■ DADOS APRESENTADOS ■
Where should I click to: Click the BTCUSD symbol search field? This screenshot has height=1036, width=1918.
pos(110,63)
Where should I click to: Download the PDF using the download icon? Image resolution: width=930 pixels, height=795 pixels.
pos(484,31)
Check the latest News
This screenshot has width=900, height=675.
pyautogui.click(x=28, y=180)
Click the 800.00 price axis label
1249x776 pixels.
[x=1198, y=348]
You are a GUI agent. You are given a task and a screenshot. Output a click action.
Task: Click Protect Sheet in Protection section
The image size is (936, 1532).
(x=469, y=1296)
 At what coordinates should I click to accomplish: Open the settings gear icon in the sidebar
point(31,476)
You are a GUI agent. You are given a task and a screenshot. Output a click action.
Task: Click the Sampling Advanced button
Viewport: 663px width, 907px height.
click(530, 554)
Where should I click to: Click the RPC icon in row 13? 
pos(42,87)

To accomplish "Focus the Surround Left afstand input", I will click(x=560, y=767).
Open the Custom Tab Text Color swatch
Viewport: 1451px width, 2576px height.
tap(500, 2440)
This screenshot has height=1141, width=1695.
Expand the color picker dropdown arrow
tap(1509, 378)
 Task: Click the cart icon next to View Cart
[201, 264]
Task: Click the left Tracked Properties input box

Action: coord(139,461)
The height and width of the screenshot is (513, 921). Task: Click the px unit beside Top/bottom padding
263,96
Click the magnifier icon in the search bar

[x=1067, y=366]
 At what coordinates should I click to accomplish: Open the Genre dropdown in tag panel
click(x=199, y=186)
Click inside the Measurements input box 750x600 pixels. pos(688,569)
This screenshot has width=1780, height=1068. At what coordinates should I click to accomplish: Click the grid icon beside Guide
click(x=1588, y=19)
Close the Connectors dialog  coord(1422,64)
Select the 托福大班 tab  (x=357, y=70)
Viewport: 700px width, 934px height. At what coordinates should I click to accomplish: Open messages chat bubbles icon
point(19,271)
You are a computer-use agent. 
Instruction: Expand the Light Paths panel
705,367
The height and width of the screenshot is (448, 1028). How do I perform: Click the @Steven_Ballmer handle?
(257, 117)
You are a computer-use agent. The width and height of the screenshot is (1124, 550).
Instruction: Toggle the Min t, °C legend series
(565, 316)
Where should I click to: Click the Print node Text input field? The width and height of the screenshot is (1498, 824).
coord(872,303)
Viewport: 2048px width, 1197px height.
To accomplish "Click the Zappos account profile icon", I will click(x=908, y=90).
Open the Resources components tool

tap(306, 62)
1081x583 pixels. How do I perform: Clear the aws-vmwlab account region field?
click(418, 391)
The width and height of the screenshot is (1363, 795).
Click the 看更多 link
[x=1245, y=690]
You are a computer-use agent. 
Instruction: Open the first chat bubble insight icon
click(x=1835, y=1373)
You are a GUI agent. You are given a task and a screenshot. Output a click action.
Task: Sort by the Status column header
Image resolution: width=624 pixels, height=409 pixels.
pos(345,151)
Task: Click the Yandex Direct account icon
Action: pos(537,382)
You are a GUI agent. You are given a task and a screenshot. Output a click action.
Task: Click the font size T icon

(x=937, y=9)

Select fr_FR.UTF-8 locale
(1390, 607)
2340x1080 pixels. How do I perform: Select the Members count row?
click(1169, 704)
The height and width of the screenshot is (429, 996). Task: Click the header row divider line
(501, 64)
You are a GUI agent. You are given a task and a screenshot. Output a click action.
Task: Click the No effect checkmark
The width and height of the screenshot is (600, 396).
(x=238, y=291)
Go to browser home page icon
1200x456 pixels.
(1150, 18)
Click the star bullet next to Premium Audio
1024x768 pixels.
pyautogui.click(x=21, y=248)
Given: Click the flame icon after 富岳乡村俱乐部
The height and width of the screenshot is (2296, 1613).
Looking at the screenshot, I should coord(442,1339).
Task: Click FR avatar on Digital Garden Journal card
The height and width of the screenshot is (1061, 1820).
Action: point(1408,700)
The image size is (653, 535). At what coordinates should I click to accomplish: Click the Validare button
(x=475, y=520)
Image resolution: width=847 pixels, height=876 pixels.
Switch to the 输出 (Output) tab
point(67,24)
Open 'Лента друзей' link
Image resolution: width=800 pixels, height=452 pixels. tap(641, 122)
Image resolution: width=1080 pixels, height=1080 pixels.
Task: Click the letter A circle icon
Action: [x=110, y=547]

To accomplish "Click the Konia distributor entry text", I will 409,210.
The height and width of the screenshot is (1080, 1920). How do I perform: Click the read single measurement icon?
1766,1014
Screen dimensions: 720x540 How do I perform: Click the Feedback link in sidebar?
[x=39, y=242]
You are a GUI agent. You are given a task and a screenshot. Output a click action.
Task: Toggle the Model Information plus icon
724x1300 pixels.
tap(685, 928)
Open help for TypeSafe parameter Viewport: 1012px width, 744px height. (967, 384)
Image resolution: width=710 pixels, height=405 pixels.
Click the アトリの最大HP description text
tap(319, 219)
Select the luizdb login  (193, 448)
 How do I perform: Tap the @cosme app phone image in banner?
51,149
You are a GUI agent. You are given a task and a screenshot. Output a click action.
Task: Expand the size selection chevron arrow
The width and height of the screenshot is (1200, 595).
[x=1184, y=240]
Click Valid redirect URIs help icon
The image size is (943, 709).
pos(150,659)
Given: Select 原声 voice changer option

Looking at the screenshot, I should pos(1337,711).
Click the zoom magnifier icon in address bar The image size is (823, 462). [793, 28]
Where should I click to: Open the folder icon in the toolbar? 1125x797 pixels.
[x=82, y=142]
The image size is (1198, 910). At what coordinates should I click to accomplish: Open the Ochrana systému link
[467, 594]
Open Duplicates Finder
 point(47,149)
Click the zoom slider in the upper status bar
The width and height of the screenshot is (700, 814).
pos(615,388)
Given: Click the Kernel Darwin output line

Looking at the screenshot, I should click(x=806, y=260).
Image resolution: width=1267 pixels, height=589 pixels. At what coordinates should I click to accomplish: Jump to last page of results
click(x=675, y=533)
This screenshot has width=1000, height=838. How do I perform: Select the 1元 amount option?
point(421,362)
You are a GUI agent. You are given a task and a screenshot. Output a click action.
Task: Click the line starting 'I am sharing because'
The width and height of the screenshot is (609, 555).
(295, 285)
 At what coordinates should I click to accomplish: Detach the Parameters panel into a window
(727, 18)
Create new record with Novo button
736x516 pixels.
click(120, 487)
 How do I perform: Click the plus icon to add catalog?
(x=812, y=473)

■ TAREFA CURTA ■
Por favor, reproduza os dados acima trocando "GUI agent" por "interface agent" e mantendo todo o resto igual.

■ RESPOSTA DO EXERCÍCIO ■
Where should I click to: Click the BTCUSD symbol search field? This screenshot has height=1036, width=1918.
pos(110,63)
Where should I click to: Download the PDF using the download icon? Image resolution: width=930 pixels, height=795 pixels.
pos(484,31)
Check the latest News
This screenshot has width=900, height=675.
pyautogui.click(x=28, y=180)
Click the 800.00 price axis label
1249x776 pixels.
[x=1198, y=348]
You are a interface agent. You are given a task and a screenshot. Output a click action.
Task: Click Protect Sheet in Protection section
The image size is (936, 1532).
(x=469, y=1296)
 At what coordinates should I click to accomplish: Open the settings gear icon in the sidebar
point(31,476)
You are a interface agent. You are given a task and a screenshot. Output a click action.
Task: Click the Sampling Advanced button
Viewport: 663px width, 907px height.
click(530, 554)
Where should I click to: Click the RPC icon in row 13? 
pos(42,87)

To accomplish "Focus the Surround Left afstand input", I will click(x=560, y=767).
Open the Custom Tab Text Color swatch
Viewport: 1451px width, 2576px height.
tap(500, 2440)
This screenshot has height=1141, width=1695.
Expand the color picker dropdown arrow
tap(1509, 378)
 Task: Click the cart icon next to View Cart
[201, 264]
Task: Click the left Tracked Properties input box

Action: coord(139,461)
The height and width of the screenshot is (513, 921). Task: Click the px unit beside Top/bottom padding
263,96
Click the magnifier icon in the search bar

[x=1067, y=366]
 At what coordinates should I click to accomplish: Open the Genre dropdown in tag panel
click(x=199, y=186)
Click inside the Measurements input box 750x600 pixels. pos(688,569)
This screenshot has width=1780, height=1068. At what coordinates should I click to accomplish: Click the grid icon beside Guide
click(x=1588, y=19)
Close the Connectors dialog  coord(1422,64)
Select the 托福大班 tab  (x=357, y=70)
Viewport: 700px width, 934px height. At what coordinates should I click to accomplish: Open messages chat bubbles icon
point(19,271)
You are a computer-use agent. 
Instruction: Expand the Light Paths panel
705,367
The height and width of the screenshot is (448, 1028). How do I perform: Click the @Steven_Ballmer handle?
(257, 117)
You are a computer-use agent. The width and height of the screenshot is (1124, 550).
Instruction: Toggle the Min t, °C legend series
(565, 316)
Where should I click to: Click the Print node Text input field? The width and height of the screenshot is (1498, 824).
coord(872,303)
Viewport: 2048px width, 1197px height.
To accomplish "Click the Zappos account profile icon", I will click(x=908, y=90).
Open the Resources components tool

tap(306, 62)
1081x583 pixels. How do I perform: Clear the aws-vmwlab account region field?
click(418, 391)
The width and height of the screenshot is (1363, 795).
Click the 看更多 link
[x=1245, y=690]
You are a computer-use agent. 
Instruction: Open the first chat bubble insight icon
click(x=1835, y=1373)
You are a interface agent. You are given a task and a screenshot. Output a click action.
Task: Sort by the Status column header
Image resolution: width=624 pixels, height=409 pixels.
pos(345,151)
Task: Click the Yandex Direct account icon
Action: pos(537,382)
You are a interface agent. You are given a task and a screenshot. Output a click action.
Task: Click the font size T icon

(x=937, y=9)

Select fr_FR.UTF-8 locale
(1390, 607)
2340x1080 pixels. How do I perform: Select the Members count row?
click(1169, 704)
The height and width of the screenshot is (429, 996). Task: Click the header row divider line
(501, 64)
You are a interface agent. You are given a task and a screenshot. Output a click action.
Task: Click the No effect checkmark
The width and height of the screenshot is (600, 396).
(x=238, y=291)
Go to browser home page icon
1200x456 pixels.
(1150, 18)
Click the star bullet next to Premium Audio
1024x768 pixels.
pyautogui.click(x=21, y=248)
Given: Click the flame icon after 富岳乡村俱乐部
The height and width of the screenshot is (2296, 1613).
Looking at the screenshot, I should coord(442,1339).
Task: Click FR avatar on Digital Garden Journal card
The height and width of the screenshot is (1061, 1820).
Action: point(1408,700)
The image size is (653, 535). At what coordinates should I click to accomplish: Click the Validare button
(x=475, y=520)
Image resolution: width=847 pixels, height=876 pixels.
Switch to the 输出 (Output) tab
point(67,24)
Open 'Лента друзей' link
Image resolution: width=800 pixels, height=452 pixels. tap(641, 122)
Image resolution: width=1080 pixels, height=1080 pixels.
Task: Click the letter A circle icon
Action: [x=110, y=547]

To accomplish "Click the Konia distributor entry text", I will 409,210.
The height and width of the screenshot is (1080, 1920). How do I perform: Click the read single measurement icon?
1766,1014
Screen dimensions: 720x540 How do I perform: Click the Feedback link in sidebar?
[x=39, y=242]
You are a interface agent. You are given a task and a screenshot. Output a click action.
Task: Toggle the Model Information plus icon
724x1300 pixels.
tap(685, 928)
Open help for TypeSafe parameter Viewport: 1012px width, 744px height. (967, 384)
Image resolution: width=710 pixels, height=405 pixels.
Click the アトリの最大HP description text
tap(319, 219)
Select the luizdb login  (193, 448)
 How do I perform: Tap the @cosme app phone image in banner?
51,149
You are a interface agent. You are given a task and a screenshot. Output a click action.
Task: Expand the size selection chevron arrow
The width and height of the screenshot is (1200, 595).
[x=1184, y=240]
Click Valid redirect URIs help icon
The image size is (943, 709).
pos(150,659)
Given: Select 原声 voice changer option

Looking at the screenshot, I should pos(1337,711).
Click the zoom magnifier icon in address bar The image size is (823, 462). [793, 28]
Where should I click to: Open the folder icon in the toolbar? 1125x797 pixels.
[x=82, y=142]
The image size is (1198, 910). At what coordinates should I click to accomplish: Open the Ochrana systému link
[467, 594]
Open Duplicates Finder
 point(47,149)
Click the zoom slider in the upper status bar
The width and height of the screenshot is (700, 814).
pos(615,388)
Given: Click the Kernel Darwin output line

Looking at the screenshot, I should click(x=806, y=260).
Image resolution: width=1267 pixels, height=589 pixels. At what coordinates should I click to accomplish: Jump to last page of results
click(x=675, y=533)
This screenshot has width=1000, height=838. How do I perform: Select the 1元 amount option?
point(421,362)
You are a interface agent. You are given a task and a screenshot. Output a click action.
Task: Click the line starting 'I am sharing because'
The width and height of the screenshot is (609, 555).
(295, 285)
 At what coordinates should I click to accomplish: Detach the Parameters panel into a window
(727, 18)
Create new record with Novo button
736x516 pixels.
click(120, 487)
 How do I perform: Click the plus icon to add catalog?
(x=812, y=473)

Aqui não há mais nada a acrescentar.